Excesses only matter when a car is involved in an incident and needs to be repaired. At this point they really matter though, making the financial strain of repairs somebody else's concern. Cheaper insurance policies can offer amazingly cheap voluntary excesses, even down to paying nothing whatsoever. Unfortunately, the bottom line here is the compulsory excess which can go up to £3000+. The purpose of this is clear- your car will need more than £3000 worth of work to be done or you won't claim for it. So, unless you are willing to have your car out of service until you can afford to pay for repairs yourself, making sure the excess on your policy is affordable is a must.
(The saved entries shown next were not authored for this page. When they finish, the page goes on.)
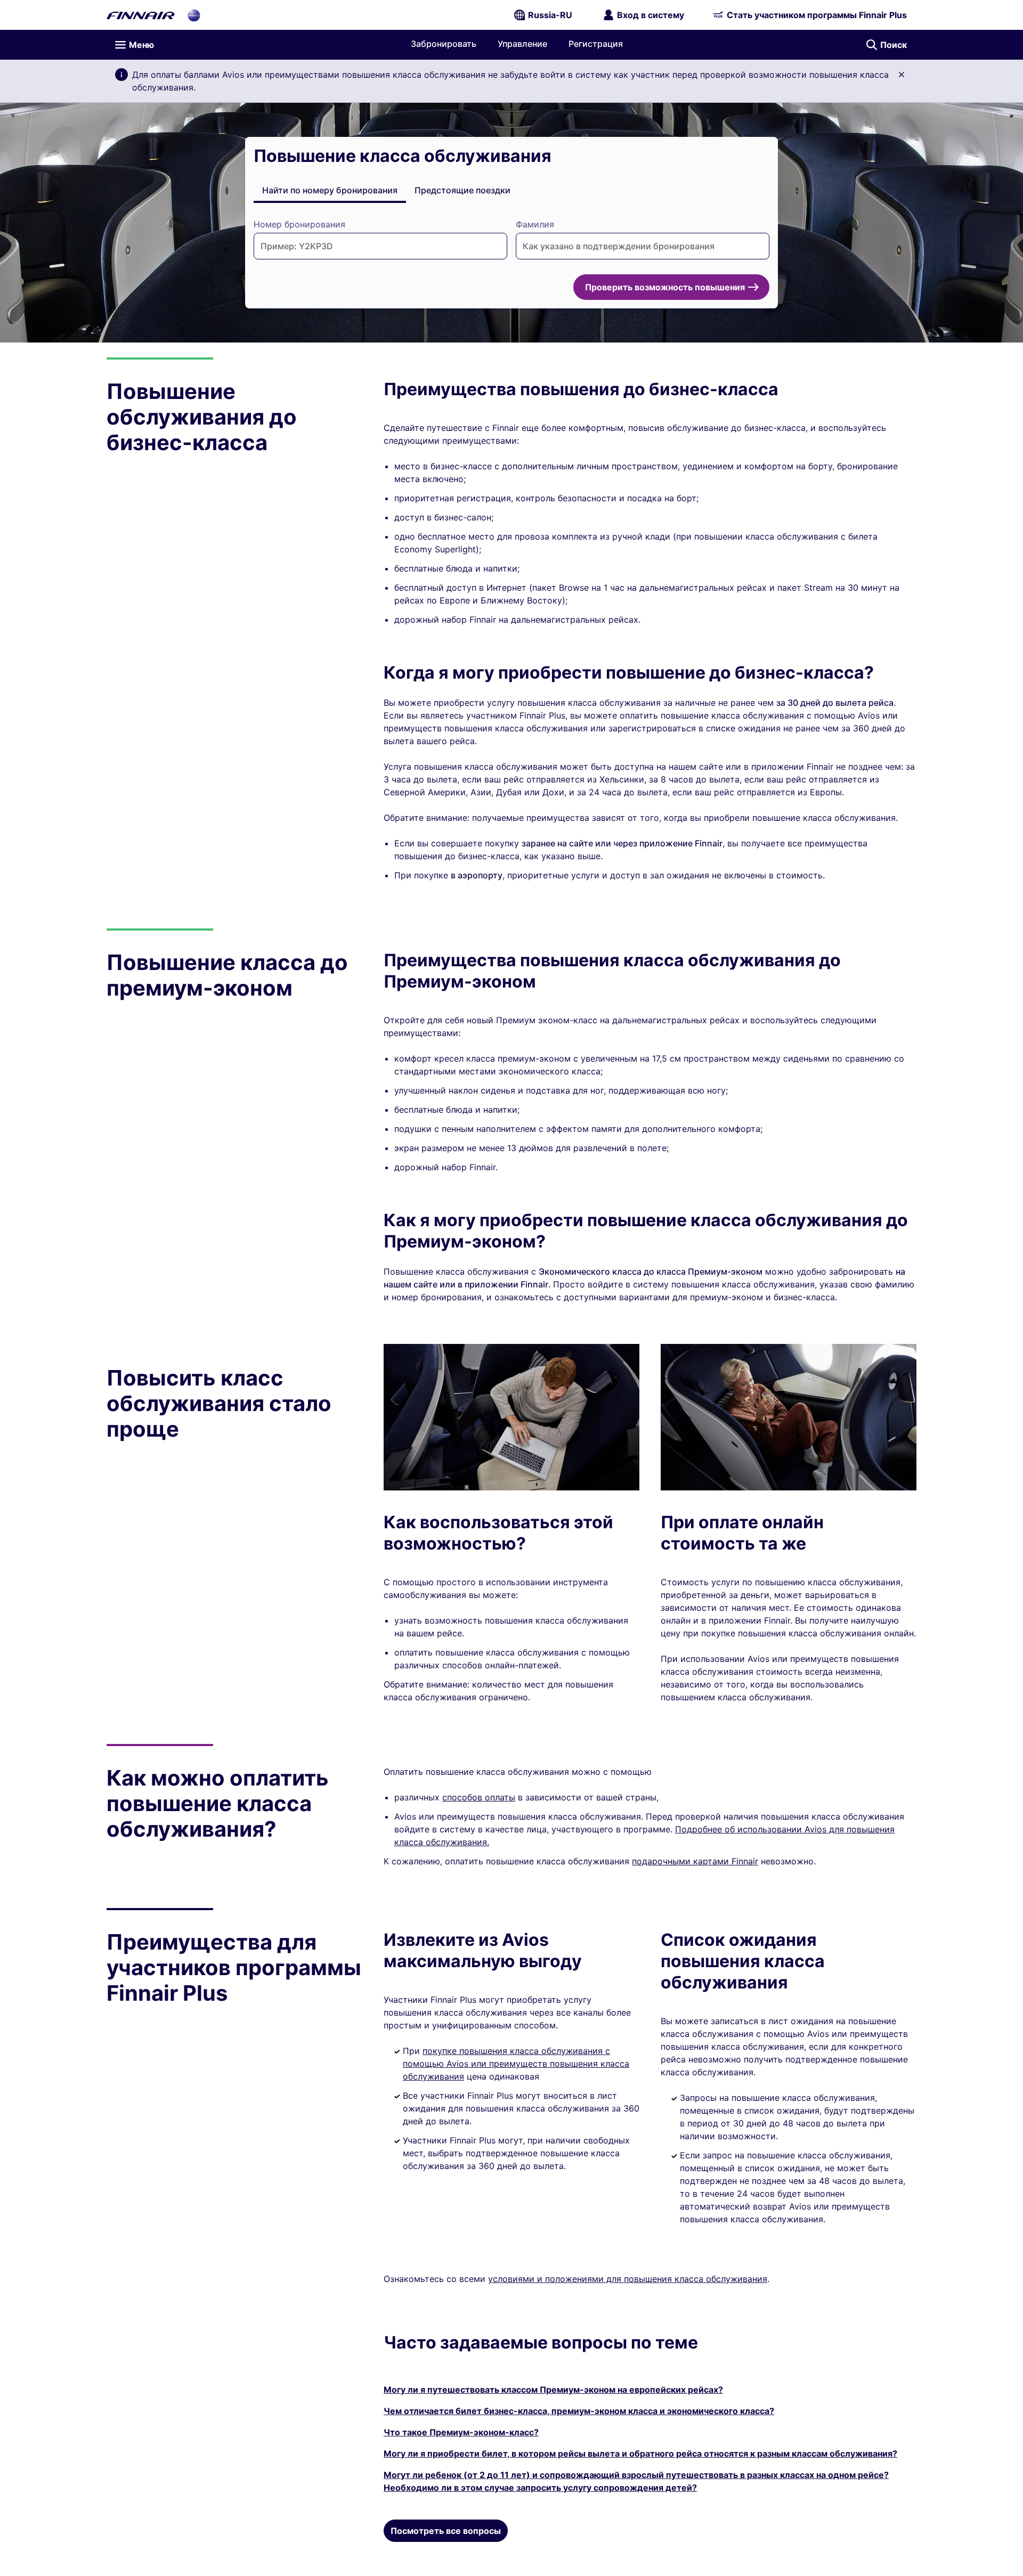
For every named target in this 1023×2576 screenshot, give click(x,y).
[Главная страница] (141, 15)
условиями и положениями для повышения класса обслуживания (627, 2278)
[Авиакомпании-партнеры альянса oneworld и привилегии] (194, 15)
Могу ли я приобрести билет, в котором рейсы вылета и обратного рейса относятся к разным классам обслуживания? (640, 2453)
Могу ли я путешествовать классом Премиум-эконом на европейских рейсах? (553, 2389)
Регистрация (596, 43)
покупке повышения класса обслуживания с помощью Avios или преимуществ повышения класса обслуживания (516, 2063)
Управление (522, 43)
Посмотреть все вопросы (446, 2530)
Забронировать (443, 43)
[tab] (330, 190)
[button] (901, 74)
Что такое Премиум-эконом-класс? (461, 2432)
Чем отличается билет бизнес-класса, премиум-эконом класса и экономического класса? (579, 2411)
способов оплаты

(Lack of) Customer Service
The last thing you want to be doing when dealing with in the aftermath of an accident is an automaton where you are unable to get yourself heard. Yet this is what has happened to customers of cheaper policies who- having phoned up twice to be told that the company is experiencing high demand and will call back as soon as possible- were still waiting to speak to someone simply to report their incident after 48 hours. Some comparison sites rate the insurance companies they deal with and it is worth using this to assess how other drivers have found their insurers to perform.
Patched or Repaired?
Who repairs your car and who is liable if this work needs repairing again is another point to think about. A lot of insurers want your vehicle to be repaired by their approved mechanics, meaning they are responsible if things aren't as solid as they should be. It may not seem a big deal if a cheaper policy allows you to make your own arrangements- but if these repairs quickly need repairing you are liable instead. Make sure you are clued up about your options before you buy your insurance.